* What is required
In the entries below, count the lines holding "tree". Reply with the number only.
Start of Input
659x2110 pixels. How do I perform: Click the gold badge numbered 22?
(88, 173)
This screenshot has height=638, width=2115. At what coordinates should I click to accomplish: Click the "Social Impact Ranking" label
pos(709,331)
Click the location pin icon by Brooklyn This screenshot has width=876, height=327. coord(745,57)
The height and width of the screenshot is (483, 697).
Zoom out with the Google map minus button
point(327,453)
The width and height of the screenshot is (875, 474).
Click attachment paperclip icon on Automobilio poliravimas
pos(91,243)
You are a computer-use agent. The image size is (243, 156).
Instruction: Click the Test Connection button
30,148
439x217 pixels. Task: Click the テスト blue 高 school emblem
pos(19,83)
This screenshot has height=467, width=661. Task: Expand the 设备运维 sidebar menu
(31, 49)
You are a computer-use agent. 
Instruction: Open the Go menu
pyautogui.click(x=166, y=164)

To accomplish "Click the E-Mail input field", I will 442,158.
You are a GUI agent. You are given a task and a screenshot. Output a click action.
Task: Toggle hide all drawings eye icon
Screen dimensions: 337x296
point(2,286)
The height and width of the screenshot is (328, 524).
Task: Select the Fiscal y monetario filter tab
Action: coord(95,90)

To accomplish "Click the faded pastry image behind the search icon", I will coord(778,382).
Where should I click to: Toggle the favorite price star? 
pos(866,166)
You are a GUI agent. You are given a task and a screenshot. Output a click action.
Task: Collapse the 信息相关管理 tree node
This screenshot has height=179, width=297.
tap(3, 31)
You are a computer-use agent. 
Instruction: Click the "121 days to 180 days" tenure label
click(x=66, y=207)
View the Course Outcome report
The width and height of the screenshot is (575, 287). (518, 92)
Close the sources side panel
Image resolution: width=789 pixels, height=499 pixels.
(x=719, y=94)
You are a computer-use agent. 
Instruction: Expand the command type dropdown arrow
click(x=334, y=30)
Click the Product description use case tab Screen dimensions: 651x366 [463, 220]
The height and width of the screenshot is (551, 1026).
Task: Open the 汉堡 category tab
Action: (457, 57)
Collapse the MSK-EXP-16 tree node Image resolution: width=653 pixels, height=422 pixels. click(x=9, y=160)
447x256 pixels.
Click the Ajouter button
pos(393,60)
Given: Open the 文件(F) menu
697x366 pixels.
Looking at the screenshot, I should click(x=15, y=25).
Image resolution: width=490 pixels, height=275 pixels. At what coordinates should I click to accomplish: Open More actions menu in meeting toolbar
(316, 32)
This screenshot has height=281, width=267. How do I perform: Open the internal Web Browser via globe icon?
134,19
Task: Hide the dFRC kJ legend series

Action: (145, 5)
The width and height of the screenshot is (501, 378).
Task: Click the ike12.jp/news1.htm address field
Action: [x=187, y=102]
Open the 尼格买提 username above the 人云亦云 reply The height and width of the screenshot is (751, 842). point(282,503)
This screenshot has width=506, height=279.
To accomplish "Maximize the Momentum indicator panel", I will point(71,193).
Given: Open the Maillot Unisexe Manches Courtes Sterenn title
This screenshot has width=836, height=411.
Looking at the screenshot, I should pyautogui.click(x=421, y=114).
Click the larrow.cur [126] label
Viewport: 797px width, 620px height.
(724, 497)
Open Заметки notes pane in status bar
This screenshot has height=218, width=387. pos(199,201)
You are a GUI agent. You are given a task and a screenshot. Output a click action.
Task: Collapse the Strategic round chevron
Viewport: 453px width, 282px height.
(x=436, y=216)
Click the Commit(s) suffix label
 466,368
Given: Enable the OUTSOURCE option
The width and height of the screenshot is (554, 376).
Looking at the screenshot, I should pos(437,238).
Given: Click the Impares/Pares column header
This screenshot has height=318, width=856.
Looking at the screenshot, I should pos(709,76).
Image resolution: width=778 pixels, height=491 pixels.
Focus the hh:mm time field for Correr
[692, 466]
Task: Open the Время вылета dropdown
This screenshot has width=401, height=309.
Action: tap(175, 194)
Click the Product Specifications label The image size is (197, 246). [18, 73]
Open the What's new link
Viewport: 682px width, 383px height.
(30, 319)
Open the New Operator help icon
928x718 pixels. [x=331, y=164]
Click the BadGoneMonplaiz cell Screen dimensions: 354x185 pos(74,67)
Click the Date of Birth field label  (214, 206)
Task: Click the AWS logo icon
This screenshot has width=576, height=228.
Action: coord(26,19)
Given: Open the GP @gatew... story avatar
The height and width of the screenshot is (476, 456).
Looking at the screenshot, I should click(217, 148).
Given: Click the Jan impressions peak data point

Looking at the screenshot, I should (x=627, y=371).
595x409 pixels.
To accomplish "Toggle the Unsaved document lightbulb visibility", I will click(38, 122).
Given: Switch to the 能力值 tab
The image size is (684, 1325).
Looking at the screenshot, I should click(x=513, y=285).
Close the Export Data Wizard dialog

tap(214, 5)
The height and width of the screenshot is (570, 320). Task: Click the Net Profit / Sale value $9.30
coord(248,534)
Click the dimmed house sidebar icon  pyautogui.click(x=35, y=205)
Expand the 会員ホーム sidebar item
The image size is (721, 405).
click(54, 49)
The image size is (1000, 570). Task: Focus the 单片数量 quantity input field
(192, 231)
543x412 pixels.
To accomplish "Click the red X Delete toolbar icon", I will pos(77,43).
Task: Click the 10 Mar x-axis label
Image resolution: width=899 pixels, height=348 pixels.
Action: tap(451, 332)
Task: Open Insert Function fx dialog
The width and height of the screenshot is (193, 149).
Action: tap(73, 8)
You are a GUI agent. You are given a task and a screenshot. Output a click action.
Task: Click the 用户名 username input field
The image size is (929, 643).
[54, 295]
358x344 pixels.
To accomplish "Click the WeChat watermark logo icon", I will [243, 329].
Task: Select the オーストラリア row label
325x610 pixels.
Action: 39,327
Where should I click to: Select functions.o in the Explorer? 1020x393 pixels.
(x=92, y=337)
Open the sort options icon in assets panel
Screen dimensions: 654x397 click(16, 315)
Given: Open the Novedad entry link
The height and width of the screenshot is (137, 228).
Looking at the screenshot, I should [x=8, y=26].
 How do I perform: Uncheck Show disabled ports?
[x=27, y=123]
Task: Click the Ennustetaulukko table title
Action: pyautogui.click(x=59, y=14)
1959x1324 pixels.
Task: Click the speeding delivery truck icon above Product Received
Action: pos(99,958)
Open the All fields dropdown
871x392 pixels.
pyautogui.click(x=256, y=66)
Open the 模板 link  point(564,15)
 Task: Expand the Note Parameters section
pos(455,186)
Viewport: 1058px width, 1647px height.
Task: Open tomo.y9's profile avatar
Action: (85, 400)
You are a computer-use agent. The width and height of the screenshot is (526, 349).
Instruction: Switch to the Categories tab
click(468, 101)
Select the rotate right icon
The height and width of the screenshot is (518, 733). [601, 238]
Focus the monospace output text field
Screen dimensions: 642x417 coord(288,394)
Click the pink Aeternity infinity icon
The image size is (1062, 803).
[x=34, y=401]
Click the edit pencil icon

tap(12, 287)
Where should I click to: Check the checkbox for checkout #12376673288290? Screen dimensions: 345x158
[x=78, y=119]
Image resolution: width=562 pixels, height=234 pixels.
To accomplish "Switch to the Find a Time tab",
End of Input
* Task solution
2